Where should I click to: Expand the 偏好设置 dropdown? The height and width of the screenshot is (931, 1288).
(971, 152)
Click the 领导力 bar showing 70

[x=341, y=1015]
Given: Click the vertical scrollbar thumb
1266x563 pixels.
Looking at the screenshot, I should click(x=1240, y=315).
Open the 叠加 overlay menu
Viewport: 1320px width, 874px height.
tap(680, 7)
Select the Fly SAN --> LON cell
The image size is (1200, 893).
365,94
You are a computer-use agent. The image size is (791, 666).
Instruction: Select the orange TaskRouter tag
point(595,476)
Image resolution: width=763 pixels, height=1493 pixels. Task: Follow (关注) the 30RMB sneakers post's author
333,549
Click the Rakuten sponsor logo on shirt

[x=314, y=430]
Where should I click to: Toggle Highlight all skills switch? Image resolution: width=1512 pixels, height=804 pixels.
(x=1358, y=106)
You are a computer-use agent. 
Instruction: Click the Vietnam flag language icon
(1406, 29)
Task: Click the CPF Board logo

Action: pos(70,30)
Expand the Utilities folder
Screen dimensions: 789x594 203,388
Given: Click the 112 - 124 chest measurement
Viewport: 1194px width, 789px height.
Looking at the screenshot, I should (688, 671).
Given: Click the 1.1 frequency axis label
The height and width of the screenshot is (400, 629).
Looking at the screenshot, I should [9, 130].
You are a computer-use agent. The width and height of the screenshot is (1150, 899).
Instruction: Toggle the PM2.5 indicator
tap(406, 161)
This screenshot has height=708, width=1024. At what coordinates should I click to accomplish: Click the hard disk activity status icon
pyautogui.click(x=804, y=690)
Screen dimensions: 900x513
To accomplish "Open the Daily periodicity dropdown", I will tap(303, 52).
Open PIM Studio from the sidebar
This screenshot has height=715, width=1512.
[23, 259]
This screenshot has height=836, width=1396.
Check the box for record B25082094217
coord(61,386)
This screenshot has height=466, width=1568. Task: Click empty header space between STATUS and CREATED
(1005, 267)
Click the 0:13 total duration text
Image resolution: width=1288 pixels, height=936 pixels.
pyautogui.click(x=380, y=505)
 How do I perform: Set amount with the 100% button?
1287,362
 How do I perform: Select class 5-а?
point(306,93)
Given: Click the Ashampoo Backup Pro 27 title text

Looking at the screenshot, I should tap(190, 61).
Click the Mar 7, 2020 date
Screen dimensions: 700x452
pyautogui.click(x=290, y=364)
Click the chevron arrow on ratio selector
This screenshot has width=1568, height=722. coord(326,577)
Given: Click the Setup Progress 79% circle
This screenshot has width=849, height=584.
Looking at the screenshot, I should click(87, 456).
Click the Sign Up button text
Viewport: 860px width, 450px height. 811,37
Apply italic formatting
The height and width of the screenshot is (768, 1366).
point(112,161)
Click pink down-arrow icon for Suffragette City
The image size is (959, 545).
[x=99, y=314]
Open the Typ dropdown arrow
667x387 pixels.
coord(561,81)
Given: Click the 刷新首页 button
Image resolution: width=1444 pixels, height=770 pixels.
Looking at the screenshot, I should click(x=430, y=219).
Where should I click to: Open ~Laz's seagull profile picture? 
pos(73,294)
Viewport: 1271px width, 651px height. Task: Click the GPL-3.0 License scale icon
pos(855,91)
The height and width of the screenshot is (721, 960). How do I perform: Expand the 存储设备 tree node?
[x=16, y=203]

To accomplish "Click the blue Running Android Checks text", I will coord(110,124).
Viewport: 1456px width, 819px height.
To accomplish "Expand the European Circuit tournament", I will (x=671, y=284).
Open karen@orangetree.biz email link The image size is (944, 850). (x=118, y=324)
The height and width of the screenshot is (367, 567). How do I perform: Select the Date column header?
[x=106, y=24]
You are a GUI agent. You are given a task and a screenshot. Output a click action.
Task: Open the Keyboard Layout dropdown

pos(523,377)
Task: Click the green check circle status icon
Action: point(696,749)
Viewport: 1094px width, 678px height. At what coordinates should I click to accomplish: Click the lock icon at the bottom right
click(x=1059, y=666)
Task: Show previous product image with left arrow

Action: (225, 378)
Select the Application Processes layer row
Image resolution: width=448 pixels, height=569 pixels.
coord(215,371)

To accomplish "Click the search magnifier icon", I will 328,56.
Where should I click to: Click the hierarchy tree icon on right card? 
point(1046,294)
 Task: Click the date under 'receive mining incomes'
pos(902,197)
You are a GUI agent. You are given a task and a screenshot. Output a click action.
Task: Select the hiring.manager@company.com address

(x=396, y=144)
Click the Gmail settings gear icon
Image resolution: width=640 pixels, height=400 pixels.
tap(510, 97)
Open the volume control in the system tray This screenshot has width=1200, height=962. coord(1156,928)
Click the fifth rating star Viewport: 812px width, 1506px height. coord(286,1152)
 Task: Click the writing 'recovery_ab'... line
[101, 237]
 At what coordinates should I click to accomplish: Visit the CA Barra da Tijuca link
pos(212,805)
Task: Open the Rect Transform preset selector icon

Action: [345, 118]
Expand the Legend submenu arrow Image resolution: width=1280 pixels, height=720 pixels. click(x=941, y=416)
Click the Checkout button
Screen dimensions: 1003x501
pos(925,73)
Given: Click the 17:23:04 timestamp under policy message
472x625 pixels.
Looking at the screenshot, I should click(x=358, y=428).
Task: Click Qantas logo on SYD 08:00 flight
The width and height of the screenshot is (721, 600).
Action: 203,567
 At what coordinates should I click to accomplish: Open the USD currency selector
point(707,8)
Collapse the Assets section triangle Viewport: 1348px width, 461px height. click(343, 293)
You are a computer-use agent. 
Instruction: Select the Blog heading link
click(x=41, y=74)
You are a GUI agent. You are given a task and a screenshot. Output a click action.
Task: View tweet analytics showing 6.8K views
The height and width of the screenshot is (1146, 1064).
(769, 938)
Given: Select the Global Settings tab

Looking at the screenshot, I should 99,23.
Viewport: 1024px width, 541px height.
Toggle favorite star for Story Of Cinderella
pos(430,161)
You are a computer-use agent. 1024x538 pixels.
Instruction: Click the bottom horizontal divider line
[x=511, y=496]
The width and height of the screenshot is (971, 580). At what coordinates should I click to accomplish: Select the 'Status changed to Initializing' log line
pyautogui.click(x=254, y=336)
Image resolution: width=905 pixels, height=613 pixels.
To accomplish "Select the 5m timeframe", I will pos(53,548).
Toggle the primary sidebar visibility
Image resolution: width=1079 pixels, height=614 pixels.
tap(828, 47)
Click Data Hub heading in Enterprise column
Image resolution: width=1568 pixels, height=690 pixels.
····················
> [What to work on] Would you tally the lines above that include "computer" and reply with only the total?

> [Output for this exercise] 5